--- Work instruction ---
Nothing is needed except the lines below that run from the one with "Click the Add Block" through the one with "Given: Open the Properties menu", repeated exactly.

** Working data follows **

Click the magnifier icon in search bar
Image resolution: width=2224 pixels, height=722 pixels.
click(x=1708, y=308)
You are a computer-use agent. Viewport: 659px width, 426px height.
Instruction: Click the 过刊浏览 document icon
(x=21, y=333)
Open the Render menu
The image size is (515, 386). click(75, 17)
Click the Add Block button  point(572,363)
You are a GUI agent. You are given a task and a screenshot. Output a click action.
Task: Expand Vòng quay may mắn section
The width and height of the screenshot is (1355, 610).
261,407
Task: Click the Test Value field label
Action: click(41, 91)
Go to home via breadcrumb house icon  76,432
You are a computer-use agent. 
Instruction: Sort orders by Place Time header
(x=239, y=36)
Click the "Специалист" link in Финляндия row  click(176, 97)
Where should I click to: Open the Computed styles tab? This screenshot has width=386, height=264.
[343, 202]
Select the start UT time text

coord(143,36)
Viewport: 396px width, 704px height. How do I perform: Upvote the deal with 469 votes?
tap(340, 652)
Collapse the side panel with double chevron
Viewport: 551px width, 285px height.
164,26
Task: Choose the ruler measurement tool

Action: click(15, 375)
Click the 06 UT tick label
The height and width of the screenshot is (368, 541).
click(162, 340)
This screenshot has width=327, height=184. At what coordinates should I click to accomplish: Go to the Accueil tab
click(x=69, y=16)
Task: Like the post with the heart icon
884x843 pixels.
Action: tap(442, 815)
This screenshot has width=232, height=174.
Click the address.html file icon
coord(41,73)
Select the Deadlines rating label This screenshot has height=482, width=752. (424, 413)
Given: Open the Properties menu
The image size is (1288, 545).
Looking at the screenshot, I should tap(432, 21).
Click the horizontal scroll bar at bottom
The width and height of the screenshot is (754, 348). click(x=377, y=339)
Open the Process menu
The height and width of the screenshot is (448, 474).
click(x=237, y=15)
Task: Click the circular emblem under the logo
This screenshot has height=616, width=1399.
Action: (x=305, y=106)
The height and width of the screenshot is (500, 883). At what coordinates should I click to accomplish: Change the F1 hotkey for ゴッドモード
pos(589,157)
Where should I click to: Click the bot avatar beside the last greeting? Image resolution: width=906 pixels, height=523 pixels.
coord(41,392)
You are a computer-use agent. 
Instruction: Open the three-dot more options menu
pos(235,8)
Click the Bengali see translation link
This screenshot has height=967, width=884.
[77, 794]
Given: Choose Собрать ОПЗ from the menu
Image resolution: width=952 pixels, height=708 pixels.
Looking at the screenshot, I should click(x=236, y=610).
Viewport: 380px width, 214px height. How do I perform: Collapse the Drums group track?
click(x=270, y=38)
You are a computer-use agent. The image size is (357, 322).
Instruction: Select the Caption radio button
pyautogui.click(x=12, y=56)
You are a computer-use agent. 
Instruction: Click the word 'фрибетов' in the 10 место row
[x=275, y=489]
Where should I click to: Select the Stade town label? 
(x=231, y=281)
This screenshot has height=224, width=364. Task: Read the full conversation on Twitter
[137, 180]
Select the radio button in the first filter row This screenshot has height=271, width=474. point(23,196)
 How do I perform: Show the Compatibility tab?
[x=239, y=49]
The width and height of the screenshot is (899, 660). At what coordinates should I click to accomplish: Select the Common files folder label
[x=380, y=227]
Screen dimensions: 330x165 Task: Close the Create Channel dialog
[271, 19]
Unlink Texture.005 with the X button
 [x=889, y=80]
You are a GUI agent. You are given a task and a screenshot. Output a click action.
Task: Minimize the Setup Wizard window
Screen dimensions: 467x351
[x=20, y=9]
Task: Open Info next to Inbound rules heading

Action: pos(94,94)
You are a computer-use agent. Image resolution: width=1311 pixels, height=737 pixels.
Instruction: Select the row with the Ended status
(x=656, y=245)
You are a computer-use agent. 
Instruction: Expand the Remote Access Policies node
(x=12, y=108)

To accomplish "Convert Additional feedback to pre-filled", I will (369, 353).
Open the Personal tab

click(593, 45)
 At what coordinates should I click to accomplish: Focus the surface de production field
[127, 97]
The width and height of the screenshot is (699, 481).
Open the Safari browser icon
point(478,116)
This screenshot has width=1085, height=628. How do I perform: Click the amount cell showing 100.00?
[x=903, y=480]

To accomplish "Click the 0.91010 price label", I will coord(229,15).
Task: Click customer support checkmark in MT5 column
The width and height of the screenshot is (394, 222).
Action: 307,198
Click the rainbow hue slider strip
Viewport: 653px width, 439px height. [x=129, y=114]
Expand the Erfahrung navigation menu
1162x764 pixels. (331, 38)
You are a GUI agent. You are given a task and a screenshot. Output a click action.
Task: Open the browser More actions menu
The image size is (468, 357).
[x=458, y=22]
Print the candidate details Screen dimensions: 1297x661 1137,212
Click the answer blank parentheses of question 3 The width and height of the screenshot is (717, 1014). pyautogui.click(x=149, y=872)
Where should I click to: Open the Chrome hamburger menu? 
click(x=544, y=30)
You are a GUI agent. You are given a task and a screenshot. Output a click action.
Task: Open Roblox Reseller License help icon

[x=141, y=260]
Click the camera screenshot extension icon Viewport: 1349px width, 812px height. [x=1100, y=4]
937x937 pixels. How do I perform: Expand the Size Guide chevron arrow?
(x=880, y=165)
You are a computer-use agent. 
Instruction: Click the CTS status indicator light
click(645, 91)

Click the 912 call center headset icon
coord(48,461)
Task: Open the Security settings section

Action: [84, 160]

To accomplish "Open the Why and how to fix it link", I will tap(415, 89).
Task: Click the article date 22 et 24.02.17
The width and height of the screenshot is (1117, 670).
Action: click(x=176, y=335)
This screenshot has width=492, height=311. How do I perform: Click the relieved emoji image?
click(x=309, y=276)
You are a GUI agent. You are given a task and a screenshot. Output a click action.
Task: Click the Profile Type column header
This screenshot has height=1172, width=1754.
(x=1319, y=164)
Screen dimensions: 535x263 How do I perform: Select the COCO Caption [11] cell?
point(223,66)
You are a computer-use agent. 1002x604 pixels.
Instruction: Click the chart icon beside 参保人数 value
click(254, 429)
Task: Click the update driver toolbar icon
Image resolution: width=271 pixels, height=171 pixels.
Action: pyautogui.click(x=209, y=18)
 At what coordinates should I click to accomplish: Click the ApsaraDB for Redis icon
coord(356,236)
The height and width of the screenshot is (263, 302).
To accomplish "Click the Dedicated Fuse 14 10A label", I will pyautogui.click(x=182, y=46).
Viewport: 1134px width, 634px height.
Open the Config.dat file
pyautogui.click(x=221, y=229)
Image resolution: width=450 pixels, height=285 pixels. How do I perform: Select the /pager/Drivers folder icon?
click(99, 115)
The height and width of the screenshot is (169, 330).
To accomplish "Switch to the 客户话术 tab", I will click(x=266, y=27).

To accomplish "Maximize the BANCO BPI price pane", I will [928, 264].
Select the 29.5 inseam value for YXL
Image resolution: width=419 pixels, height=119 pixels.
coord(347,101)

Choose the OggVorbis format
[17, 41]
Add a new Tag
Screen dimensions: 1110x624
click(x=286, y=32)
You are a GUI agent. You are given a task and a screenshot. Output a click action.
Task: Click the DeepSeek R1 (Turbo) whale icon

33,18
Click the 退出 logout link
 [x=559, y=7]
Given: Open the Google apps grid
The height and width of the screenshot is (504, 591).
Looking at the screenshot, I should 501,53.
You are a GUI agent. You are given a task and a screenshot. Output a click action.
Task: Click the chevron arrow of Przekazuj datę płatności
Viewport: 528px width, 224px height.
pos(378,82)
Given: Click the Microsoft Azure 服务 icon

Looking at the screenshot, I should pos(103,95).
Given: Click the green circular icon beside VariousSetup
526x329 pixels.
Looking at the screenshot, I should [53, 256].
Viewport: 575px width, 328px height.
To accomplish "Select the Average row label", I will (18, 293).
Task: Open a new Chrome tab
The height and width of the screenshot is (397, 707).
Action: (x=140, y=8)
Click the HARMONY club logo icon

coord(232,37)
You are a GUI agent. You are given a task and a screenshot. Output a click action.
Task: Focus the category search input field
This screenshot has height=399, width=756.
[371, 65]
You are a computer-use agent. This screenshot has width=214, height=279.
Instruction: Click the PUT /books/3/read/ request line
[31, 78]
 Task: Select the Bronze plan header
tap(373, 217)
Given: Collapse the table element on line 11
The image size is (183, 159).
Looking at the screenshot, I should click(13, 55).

** End of Working data **

--- Your solution ---
Click the Add Block button  point(572,363)
You are a GUI agent. You are given a task and a screenshot. Output a click action.
Task: Expand Vòng quay may mắn section
The width and height of the screenshot is (1355, 610).
261,407
Task: Click the Test Value field label
Action: click(41, 91)
Go to home via breadcrumb house icon  76,432
You are a computer-use agent. 
Instruction: Sort orders by Place Time header
(x=239, y=36)
Click the "Специалист" link in Финляндия row  click(176, 97)
Where should I click to: Open the Computed styles tab? This screenshot has width=386, height=264.
[343, 202]
Select the start UT time text

coord(143,36)
Viewport: 396px width, 704px height. How do I perform: Upvote the deal with 469 votes?
tap(340, 652)
Collapse the side panel with double chevron
Viewport: 551px width, 285px height.
164,26
Task: Choose the ruler measurement tool

Action: click(15, 375)
Click the 06 UT tick label
The height and width of the screenshot is (368, 541).
click(162, 340)
This screenshot has width=327, height=184. At what coordinates should I click to accomplish: Go to the Accueil tab
click(x=69, y=16)
Task: Like the post with the heart icon
884x843 pixels.
Action: tap(442, 815)
This screenshot has width=232, height=174.
Click the address.html file icon
coord(41,73)
Select the Deadlines rating label This screenshot has height=482, width=752. (424, 413)
Given: Open the Properties menu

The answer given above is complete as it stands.